J. E. M.
Más control del gasto público. El Ayuntamiento de Alicante pondrá en marcha este año un plan de ajuste y contención de las facturas municipales, que comprende desde los fondos de representación y subidas salariales de los patronatos a la presencia de familiares de ediles en los viajes oficiales y la compra de mobiliario y otros bienes corrientes por parte de las concejalías. Este plan de refuerzo de la austeridad municipal se pone ya en marcha esta misma semana con motivo del inicio de la feria turística madrileña de Fitur, donde es casi una tradición el desembarco de cargos públicos de toda la provincia, muchas veces acompañados por próximos y familiares. "No se habla de que exista descontrol en el gasto", matizó el concejal de Hacienda, Juan Zaragoza, "sino de reforzar el control; ése es el mensaje".

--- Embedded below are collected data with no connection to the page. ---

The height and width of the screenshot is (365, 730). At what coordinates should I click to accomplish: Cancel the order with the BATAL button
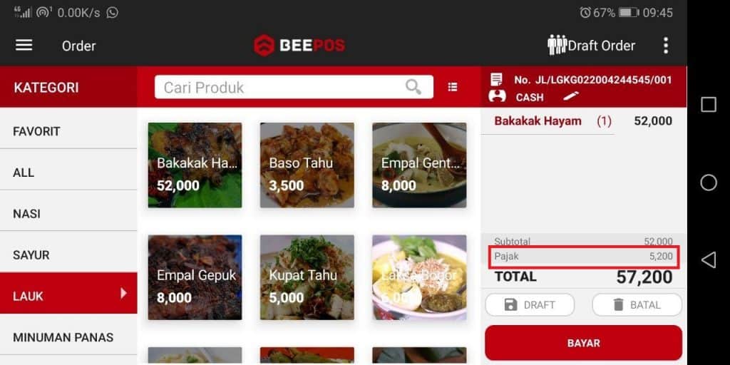[x=637, y=305]
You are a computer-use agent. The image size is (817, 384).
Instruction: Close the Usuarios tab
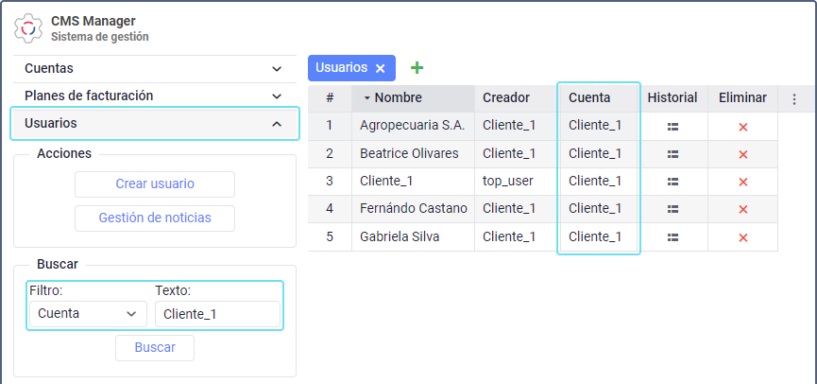click(x=380, y=68)
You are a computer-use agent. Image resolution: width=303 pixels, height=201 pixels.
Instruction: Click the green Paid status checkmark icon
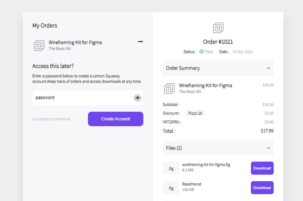click(x=202, y=52)
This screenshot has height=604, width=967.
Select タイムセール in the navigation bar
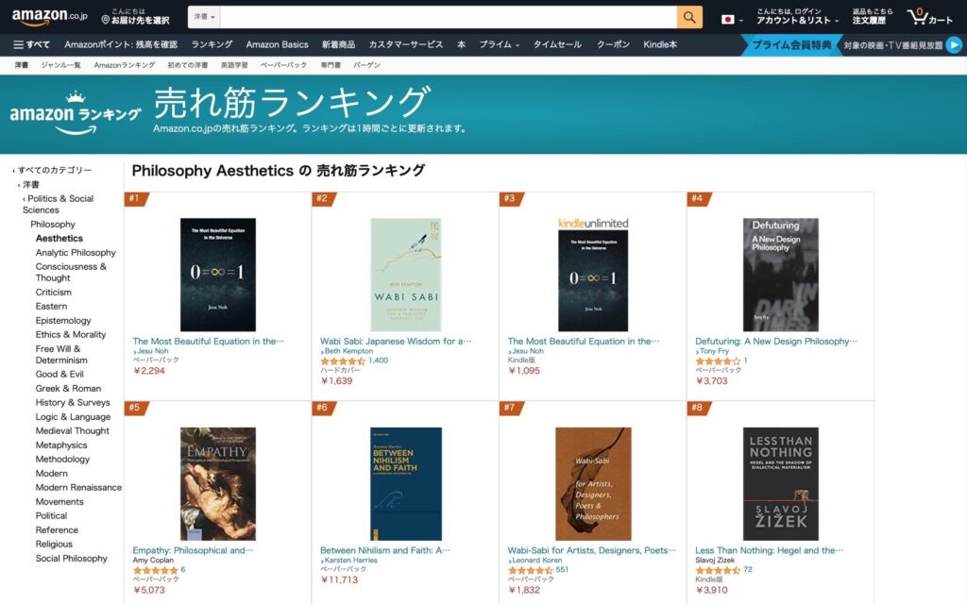[x=557, y=44]
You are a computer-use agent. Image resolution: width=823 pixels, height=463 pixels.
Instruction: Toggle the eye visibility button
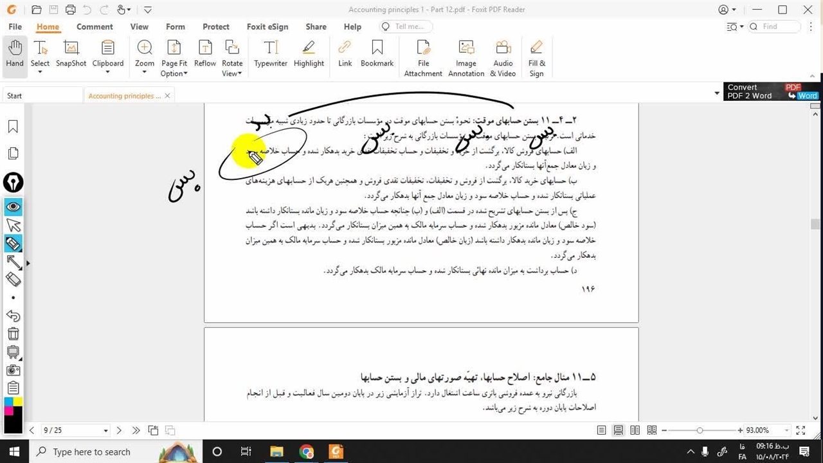pos(13,206)
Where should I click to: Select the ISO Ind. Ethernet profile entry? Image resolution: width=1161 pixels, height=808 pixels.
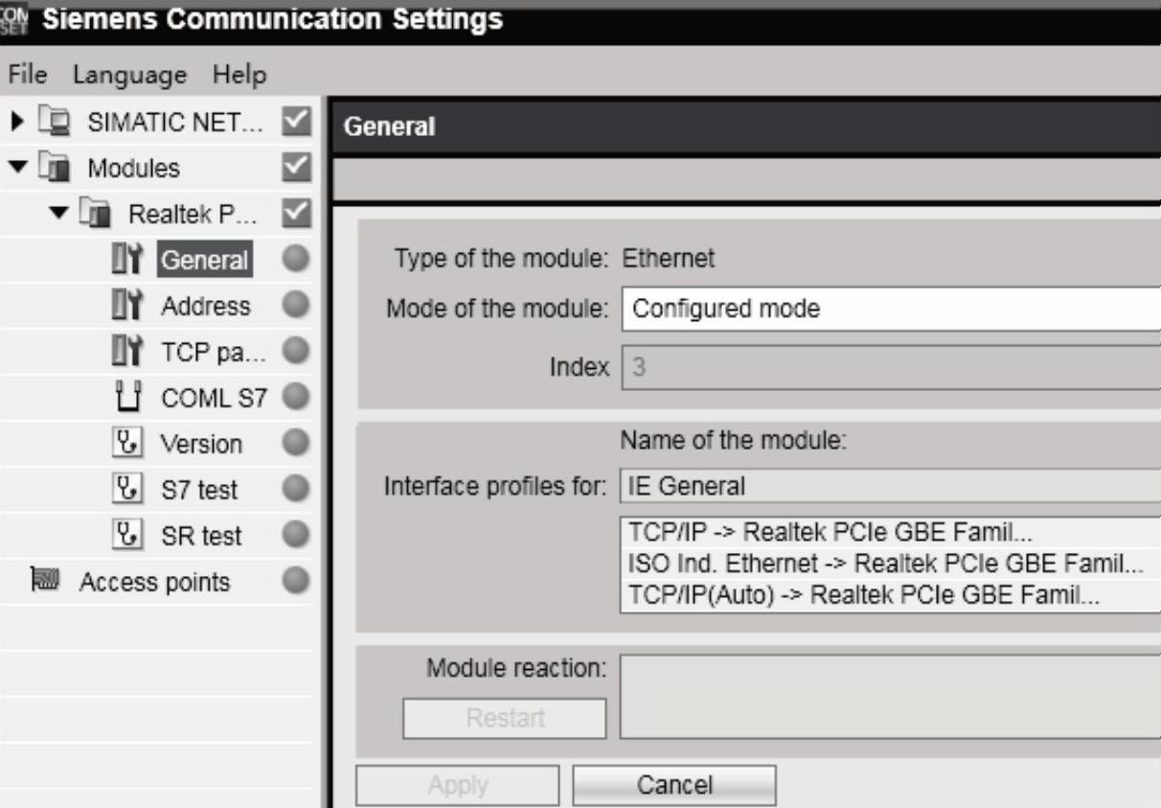(x=885, y=565)
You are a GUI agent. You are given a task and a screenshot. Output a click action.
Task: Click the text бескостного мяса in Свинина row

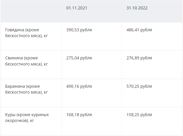tap(23, 64)
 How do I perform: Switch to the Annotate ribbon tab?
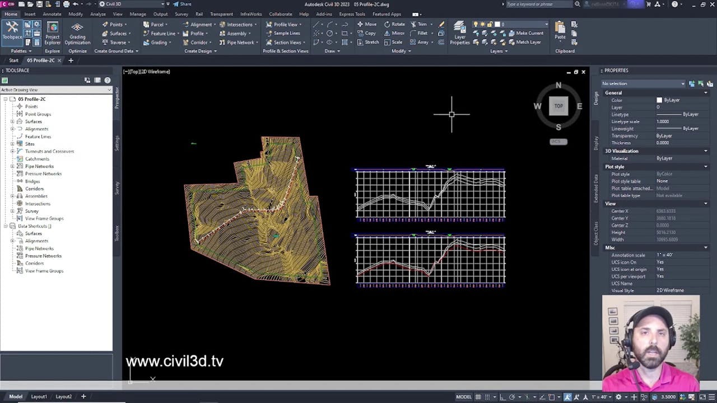coord(52,14)
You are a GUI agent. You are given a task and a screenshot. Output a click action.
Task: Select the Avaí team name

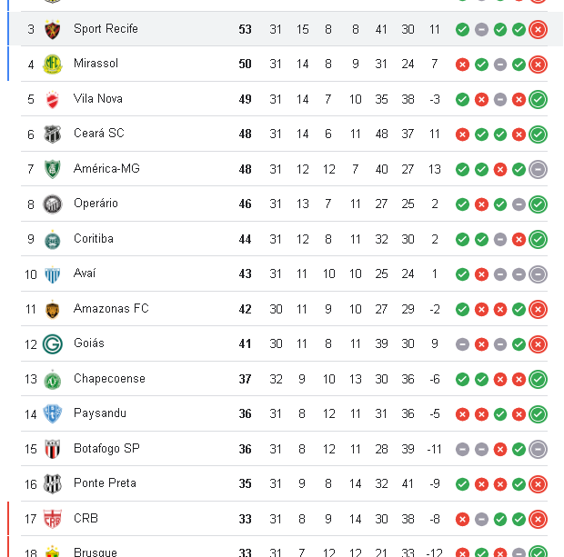[85, 274]
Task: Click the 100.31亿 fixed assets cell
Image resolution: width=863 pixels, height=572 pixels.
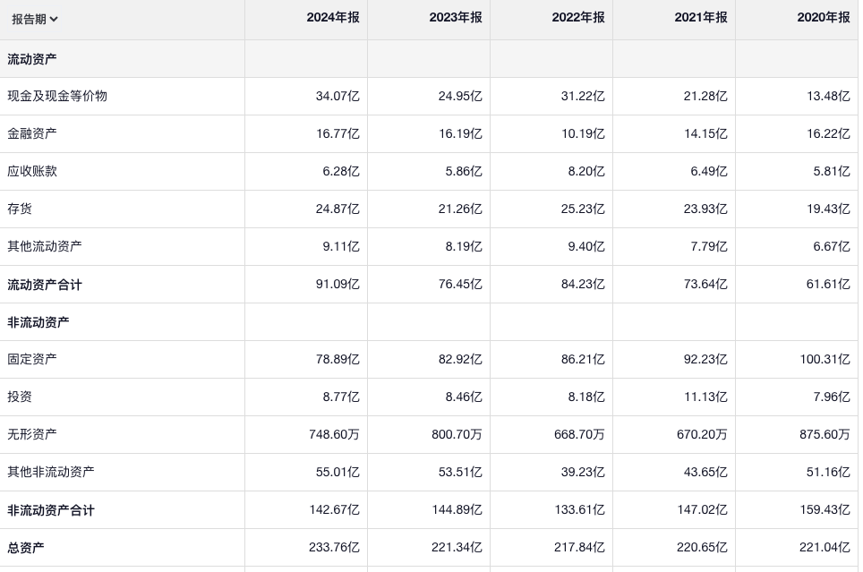Action: tap(825, 359)
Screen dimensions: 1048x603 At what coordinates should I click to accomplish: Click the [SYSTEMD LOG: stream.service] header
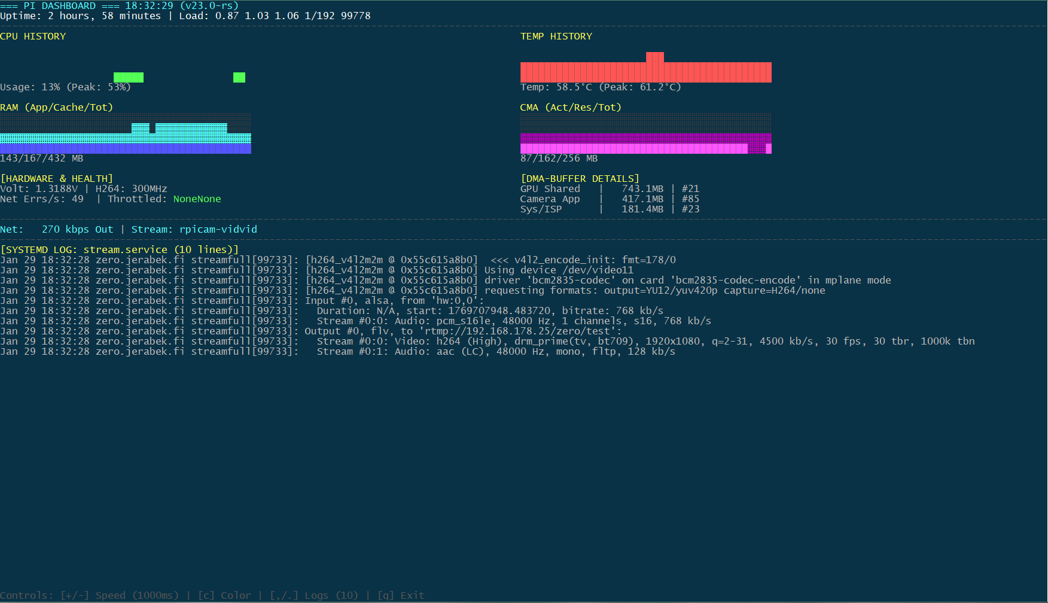tap(119, 250)
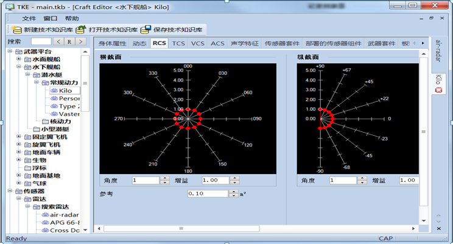Click the search text box in the left panel

(37, 42)
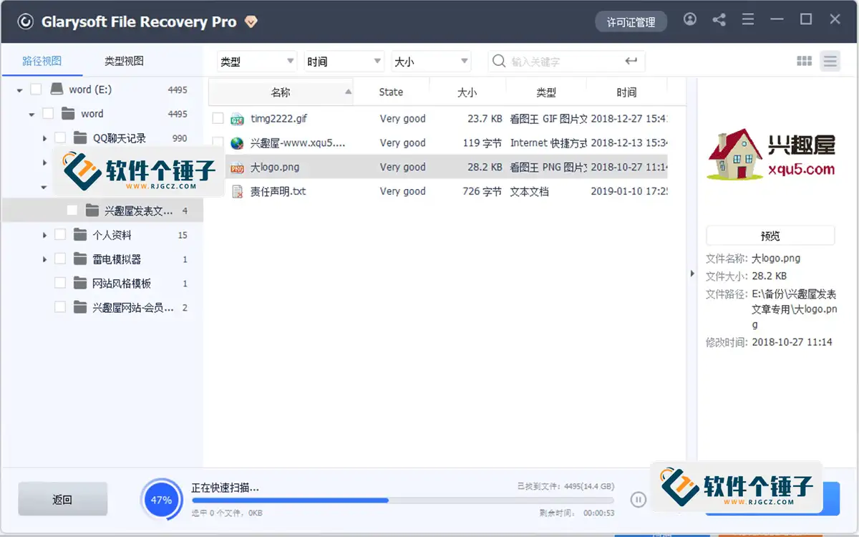This screenshot has width=859, height=537.
Task: Click the 许可证管理 button
Action: coord(631,21)
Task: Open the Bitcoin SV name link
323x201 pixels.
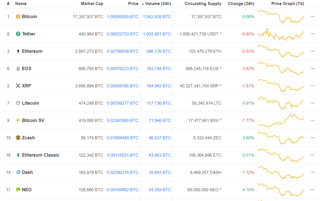Action: [x=33, y=121]
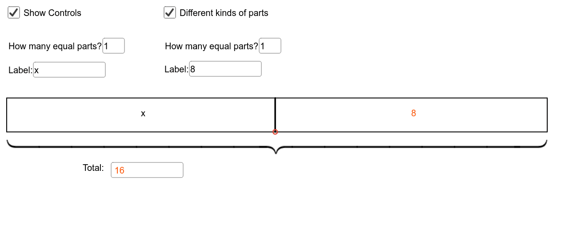Select the Label field containing 8
The height and width of the screenshot is (245, 569).
tap(225, 69)
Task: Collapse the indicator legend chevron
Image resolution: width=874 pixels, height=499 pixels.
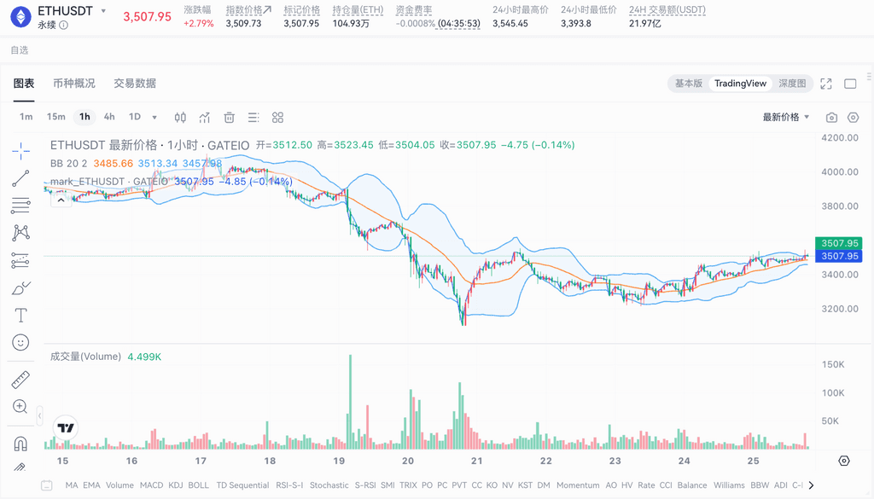Action: point(61,197)
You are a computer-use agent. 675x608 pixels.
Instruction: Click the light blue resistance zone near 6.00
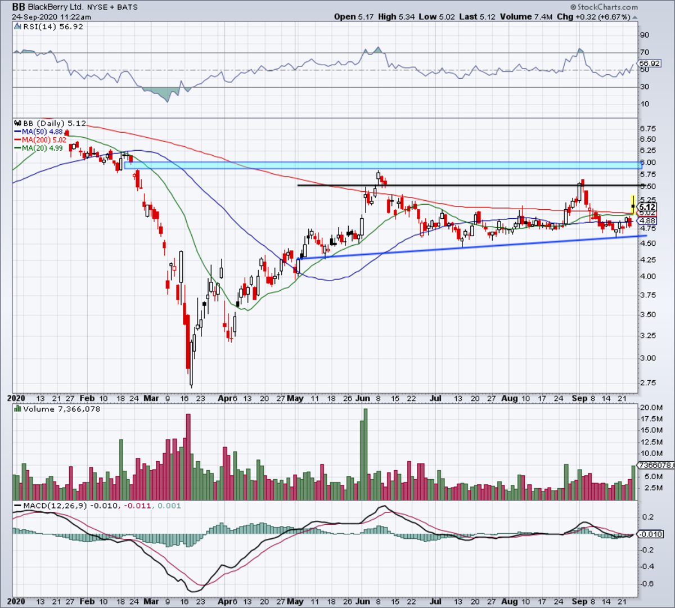tap(383, 165)
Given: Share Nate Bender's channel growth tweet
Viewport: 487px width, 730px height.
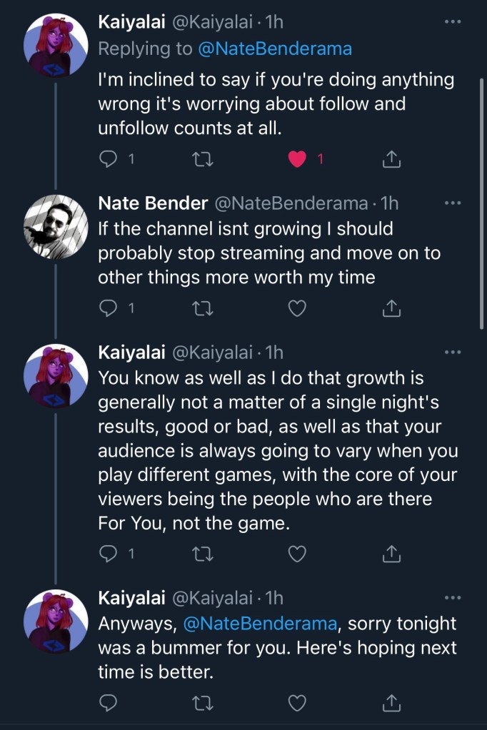Looking at the screenshot, I should (x=391, y=308).
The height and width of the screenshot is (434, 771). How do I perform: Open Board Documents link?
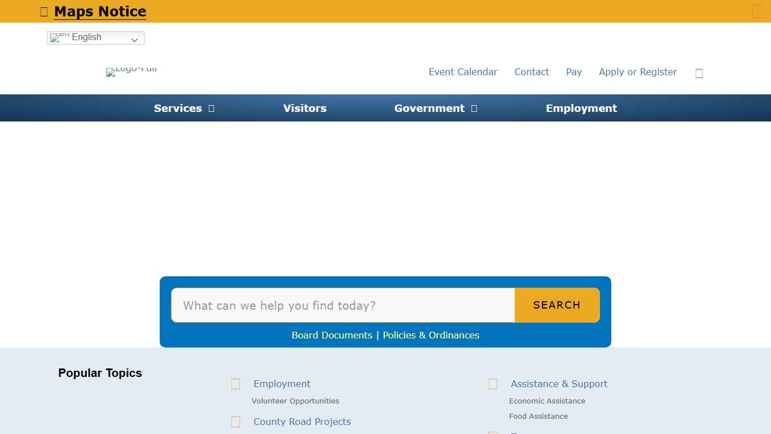tap(332, 335)
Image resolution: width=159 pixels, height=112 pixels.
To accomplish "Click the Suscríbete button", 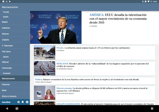I will (6, 102).
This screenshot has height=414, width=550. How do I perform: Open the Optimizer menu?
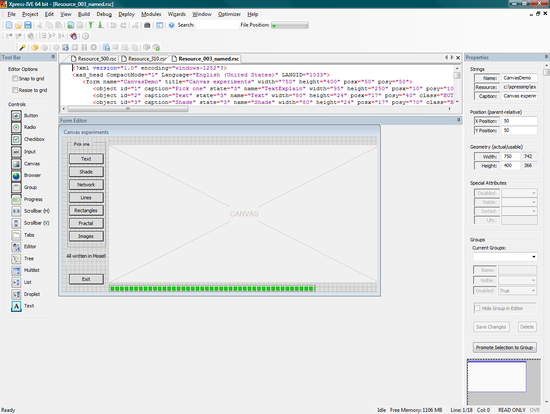(x=229, y=14)
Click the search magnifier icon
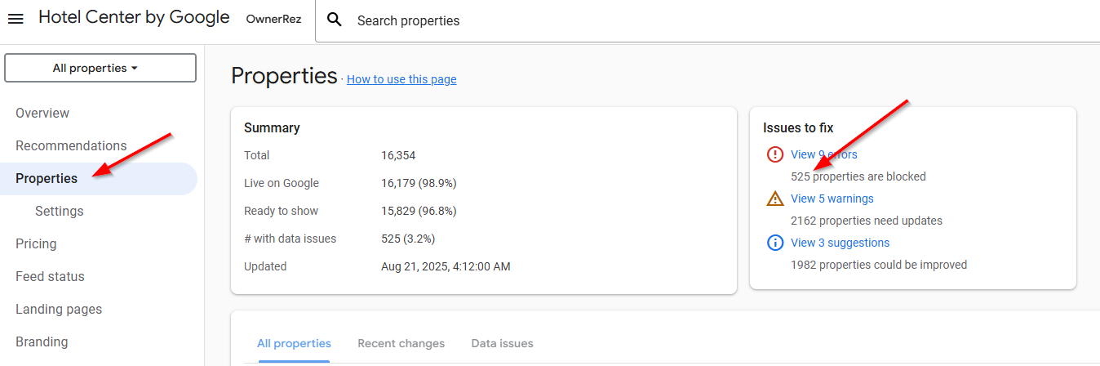 [334, 20]
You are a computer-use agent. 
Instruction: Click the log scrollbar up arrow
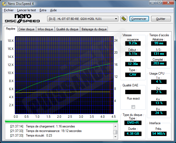115,126
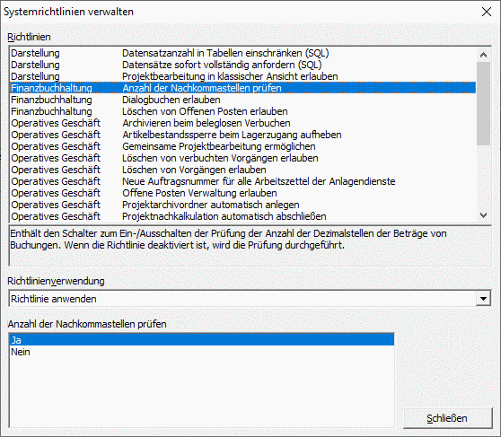Select 'Projektbearbeitung in klassischer Ansicht erlauben' row
Screen dimensions: 501x437
pos(242,76)
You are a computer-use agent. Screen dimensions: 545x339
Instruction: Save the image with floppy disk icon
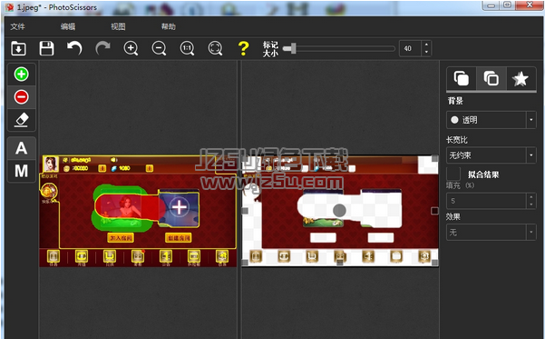(46, 48)
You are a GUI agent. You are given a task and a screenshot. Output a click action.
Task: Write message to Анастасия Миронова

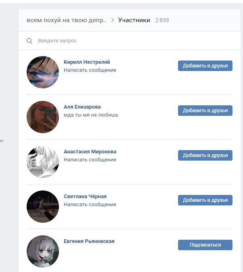(90, 159)

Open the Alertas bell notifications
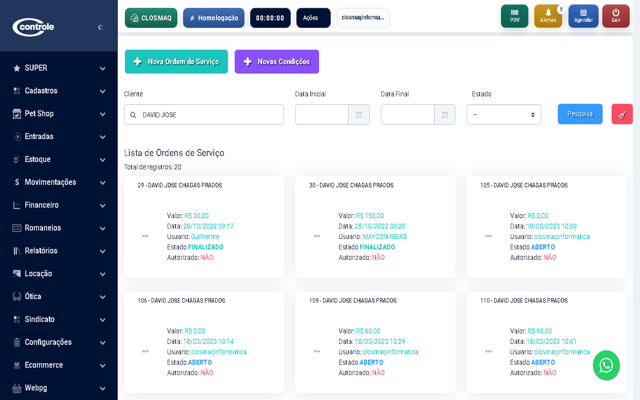coord(548,16)
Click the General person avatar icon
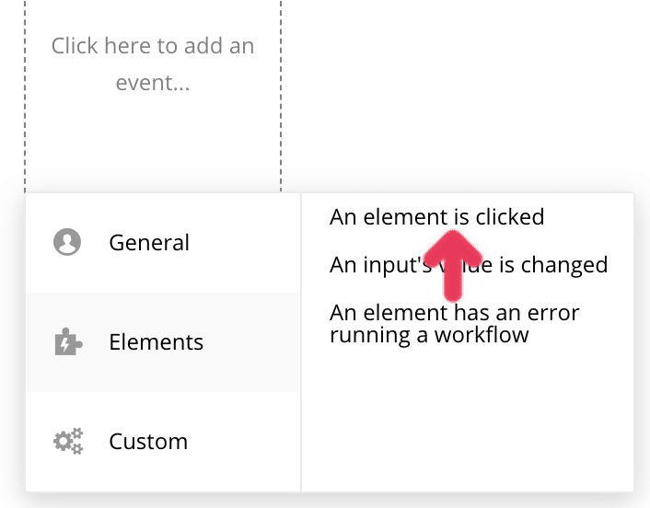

El edil de Hacienda confirmó ayer que el presupuesto del Ayuntamiento para Fitur sólo contempla para esta edición la presencia del alcalde Díaz Alperi, de la concejala de Turismo Marta García-Romeu y del delegado de Deportes, Miguel Cabeza, debido a la presentación en Madrid de la salida desde Alicante de la regata Volvo Ocean. "Y todo aquel que quiera viajar por su cuenta", apostilló Zaragoza, "que se lo pague de su bolsillo, al igual que si alguien se plantea la posible compañía de algún familiar".
Otra de las partidas a controlar en las concejalías es la de la adquisición de mobiliario y otros bienes corrientes y servicios. A partir de ahora, el Ayuntamiento centralizará estas compras y, como norma general, contactará con varios proveedores "para decantarse finalmente por la oferta y el precio más favorables". A cambio, el consistorio se comprometerá con el proveedor elegido a agilizar el pago de las facturas. La concejalía de Hacienda ya ha puesto en marcha este mecanismo y días atrás adquirió un vehículo para el reparto de documentación y correspondencia por un importe de 8.500 euros para el que tenía un presupuesto de 12.000. La elección del modelo y el proveedor se decidió tras consultar seis presupuestos. En los próximos días está previsto que se reúnan los concejales y altos cargos de los patronatos municipales con el interventor para fijar las normas de justificación de este tipo de gastos.
En el caso de los patronatos, la nueva línea de ajuste contempla un mayor rigor en los gastos de representación al evitar duplicidades de los mismos, es decir, que Hacienda no aceptará facturas por este concepto al margen del presupuesto inicialmente consignado con carácter general. En el fondo, se pretenden suprimir los gastos de difícil justificación. En la misma dirección, el Ayuntamiento desautoriza el incremento salarial propuesto por los cargos directivos del Patronato de Deportes, que habían planteadouna subida del 36% para equipararse a profesionales de similar rango en el consistorio.
Pero aún hay más: Hacienda quiere recortar gastos en servicios públicos como el alumbrado y el alquiler de edificios para oficinas municipales. En el primer caso, el Ayuntamiento extremará los controles para impedir el consumo de luz en horario diurno por un deficiente control de las farolas y demás puntos de luz. En cuanto a los alquileres, el gasto municipal ascendió el año pasado a 1,6 millones de euros, cantidad que el consistorio pretende reducir en 2010 hasta los 250.000 euros con la entrada en servicio del edificio municipal que se construye en la Puerta Ferrisa, de otro nuevo en la calle Mayor y la habilitación de una parte de la Casa de la Festa para dependencias consistoriales.